花に寄せて ― 鉄線<テッセン>・クレマチス
娘が祖母の白寿の九十九歳誕生日に<テッセン>の鉢植えをプレゼントをした。その祖母も二年前の百一歳誕生日を前にして身罷ったが、<テッセン>は今年もぼつぼつ蕾をつけはじめている。鉄線だなんて固い名前がついているが、実物は気品のあふるる紫色、白色、華やかなピンク色など、名前とはうらはらで、三月頃から比較的長期間楽しませてくれる。
祖母はもともと園芸が好きで非常に喜び、次々に咲くのを、毎日楽しみにしていてその都度知らせてくれた。祖母亡き後も咲き続ける<テッセン>にどうしても祖母の面影が重なる。

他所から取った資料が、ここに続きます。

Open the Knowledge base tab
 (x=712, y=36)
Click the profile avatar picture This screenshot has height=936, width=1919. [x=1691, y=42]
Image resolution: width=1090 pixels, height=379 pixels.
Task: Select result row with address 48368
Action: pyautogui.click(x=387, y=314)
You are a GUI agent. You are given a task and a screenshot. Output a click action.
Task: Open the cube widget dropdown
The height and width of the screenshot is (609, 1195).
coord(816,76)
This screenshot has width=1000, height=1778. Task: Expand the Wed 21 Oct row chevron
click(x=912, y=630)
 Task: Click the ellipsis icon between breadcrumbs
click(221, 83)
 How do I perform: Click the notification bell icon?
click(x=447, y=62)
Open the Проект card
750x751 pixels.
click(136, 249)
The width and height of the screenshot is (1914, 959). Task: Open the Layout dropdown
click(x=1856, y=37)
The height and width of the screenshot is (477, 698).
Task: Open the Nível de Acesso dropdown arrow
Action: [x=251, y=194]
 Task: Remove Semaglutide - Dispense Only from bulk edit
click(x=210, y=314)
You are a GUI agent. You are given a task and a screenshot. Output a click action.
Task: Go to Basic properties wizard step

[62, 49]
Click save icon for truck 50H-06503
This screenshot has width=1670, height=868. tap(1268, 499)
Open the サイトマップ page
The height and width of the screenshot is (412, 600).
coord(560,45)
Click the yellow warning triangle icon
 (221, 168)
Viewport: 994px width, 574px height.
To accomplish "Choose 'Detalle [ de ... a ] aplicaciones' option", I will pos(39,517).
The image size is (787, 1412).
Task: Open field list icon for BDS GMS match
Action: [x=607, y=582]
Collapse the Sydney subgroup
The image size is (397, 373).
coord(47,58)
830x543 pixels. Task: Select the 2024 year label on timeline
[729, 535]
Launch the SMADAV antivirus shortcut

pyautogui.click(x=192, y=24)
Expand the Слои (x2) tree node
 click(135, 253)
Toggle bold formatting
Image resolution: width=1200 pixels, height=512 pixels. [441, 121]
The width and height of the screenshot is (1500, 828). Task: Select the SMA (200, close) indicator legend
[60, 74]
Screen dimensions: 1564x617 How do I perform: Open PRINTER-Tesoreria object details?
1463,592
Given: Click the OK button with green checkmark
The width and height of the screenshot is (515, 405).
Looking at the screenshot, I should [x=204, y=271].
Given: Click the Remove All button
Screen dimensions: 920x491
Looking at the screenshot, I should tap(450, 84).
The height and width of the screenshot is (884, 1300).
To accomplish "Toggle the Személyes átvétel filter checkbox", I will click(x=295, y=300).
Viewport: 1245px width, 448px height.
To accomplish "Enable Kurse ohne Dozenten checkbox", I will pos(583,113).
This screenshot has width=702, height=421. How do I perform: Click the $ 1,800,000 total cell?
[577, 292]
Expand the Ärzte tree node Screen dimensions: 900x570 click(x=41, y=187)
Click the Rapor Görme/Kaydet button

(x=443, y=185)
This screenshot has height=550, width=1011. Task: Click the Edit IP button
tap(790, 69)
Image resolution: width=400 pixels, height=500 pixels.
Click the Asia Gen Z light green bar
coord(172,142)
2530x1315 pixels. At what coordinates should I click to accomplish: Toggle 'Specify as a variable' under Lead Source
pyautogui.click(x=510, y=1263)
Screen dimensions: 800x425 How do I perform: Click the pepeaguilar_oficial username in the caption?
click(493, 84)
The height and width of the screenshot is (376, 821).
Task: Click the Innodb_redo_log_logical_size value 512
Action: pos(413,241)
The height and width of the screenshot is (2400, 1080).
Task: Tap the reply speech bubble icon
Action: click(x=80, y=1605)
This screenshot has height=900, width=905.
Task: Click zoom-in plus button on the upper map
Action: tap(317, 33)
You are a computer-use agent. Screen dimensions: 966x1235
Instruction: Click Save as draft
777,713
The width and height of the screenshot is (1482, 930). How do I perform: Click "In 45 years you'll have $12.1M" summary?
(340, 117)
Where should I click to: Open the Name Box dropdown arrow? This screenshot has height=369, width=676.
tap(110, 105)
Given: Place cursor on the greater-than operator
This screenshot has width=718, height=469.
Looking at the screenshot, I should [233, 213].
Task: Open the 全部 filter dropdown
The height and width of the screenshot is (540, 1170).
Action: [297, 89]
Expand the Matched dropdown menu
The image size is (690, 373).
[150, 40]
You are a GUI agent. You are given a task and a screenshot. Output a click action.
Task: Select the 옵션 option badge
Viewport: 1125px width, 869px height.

<テッセン>は、キンポウゲ科クレマチス属で原産地は、地中海沿岸、中国、日本で、別名クレマチスという。
祖母の<テッセン>は紫色で、品格のある上品な雰囲気を漂わせている。どちらかといえばうす紫で、何かを語りかけたいような、遠慮がちで、それでいて芯のある美しさを感じる。
園芸の書物によると、中国原産の鉄線と日本産の風車などがあり、この二つのベースに交配した改良品種がクレマチスである。この2種は古くから有名であるが、交配種が、多くなり、この2種を鑑別するのは困難だということだ。